1. Spanish Fork River Trail

(Photo by Robyn Gillespie)

(Photo by Robyn Gillespie)

Fall colors last longer at the Spanish Fork River Trail because of its river-bottom location. “At the end of October is when the color hits there, which is nice because in the lower hills you get the reds and the oranges and all the leaves just go golden,” says Robyn Gillespie, a family photographer in Spanish Fork. Gillespie recommends parking at the Sports Park for the easiest access and then walking the trail until you find a beautiful spot.

2. Big Springs Park

(Photo by Heather Telford)

(Photo by Heather Telford)

This park is a detour from the popular Vivian Park up Provo Canyon, but it’s worth the drive. An open grassy field and nearby hills are ideal for capturing the beauty of fall in the canyon. If you want a more remote location, keep driving past Big Springs until you reach the dirt parking lot at the end of the road. Follow the trail to the top of the hill and you’ll be rewarded with an absolutely gorgeous backdrop, says photographer Heather Telford.

● **Task requirements**
(a) Answer these questions about the text on fall photo spots:
(i) Where does Gillespie suggest parking for the easiest access to the Spanish Fork River Trail?
(ii) Which popular park is Big Springs Park a detour from?
(iii) What should you do after reaching the dirt parking lot at the end of the road past Big Springs?
(b) Extend the text on fall photo spots, picking up right after its final sentence.
The material that comes after this text is separate from it.

● **Records provided**
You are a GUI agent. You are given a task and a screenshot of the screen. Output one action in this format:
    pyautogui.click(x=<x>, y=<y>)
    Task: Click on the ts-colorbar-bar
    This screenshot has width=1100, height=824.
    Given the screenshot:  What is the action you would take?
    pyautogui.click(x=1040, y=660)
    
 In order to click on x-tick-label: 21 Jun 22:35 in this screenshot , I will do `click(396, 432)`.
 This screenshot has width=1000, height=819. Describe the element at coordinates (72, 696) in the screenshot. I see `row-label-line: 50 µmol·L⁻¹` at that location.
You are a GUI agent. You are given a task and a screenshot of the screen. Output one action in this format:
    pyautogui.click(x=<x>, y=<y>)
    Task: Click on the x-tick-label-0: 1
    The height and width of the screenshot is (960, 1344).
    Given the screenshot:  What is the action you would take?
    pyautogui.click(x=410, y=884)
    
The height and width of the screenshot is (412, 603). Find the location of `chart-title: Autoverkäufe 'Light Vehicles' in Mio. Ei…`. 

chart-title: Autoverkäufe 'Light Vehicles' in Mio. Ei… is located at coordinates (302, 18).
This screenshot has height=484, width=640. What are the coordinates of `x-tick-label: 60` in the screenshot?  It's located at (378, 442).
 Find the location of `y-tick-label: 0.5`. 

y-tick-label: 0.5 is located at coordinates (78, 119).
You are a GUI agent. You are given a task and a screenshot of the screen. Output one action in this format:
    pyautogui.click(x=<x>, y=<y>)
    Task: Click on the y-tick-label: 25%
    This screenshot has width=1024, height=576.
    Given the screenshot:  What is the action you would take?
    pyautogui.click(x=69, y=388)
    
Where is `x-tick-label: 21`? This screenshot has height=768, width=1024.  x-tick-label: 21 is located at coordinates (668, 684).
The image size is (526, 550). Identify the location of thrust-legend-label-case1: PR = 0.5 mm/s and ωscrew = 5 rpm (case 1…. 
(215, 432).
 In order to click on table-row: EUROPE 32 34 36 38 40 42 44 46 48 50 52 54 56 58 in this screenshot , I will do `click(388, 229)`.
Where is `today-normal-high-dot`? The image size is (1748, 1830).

● **Task-by-task results**
(a)
(i) At the Sports Park.
(ii) Vivian Park, up Provo Canyon.
(iii) Follow the trail to the top of the hill.

(b)
3. Hobble Creek Canyon

(Photo by Robyn Gillespie)

(Photo by Robyn Gillespie)

Jolley’s Ranch up Hobble Creek Canyon is one of the best family photo spots in the valley, but the secret is out. On Saturdays, this location is packed with families so plan your pictures for another day if you want the place to yourself. The big white barn is always a popular backdrop, but Gillespie says she often walks away from the barn (and the crowds) to find a more secluded but still stunning spot for photos.

4. Squaw Peak

(Photo by Heather Telford)

(Photo by Heather Telford)

Squaw Peak has a reputation for its gorgeous view of the valley, but it’s not always regarded as a family-friendly spot. Telford says she loves to take family photos at Squaw Peak, and she’s even found beautiful spots on the side of the road as she drives up. “If you’re seeing something beautiful, pull off the road and do a photo there,” she says. “Often those unique spots turn out the best because you’re judging it by lighting and timing.”

5. Diamond Fork

(Photo by Robyn Gillespie)

(Photo by Robyn Gillespie)

If you want red rocks to go along with the red leaves, try Diamond Fork Canyon. “It’s a different landscape up there,” Gillespie says. “It’s kind of a mini Moab. It has leaves that change colors but because of the red rocks and the red dirt it gives the pictures a different feel.” Red Ledges Picnic Area has an natural arch and weathered redrock formations, plus picturesque fences, so it’s a great place to start.

6. Top of the Nebo Loop

(Photo by Heather Telford)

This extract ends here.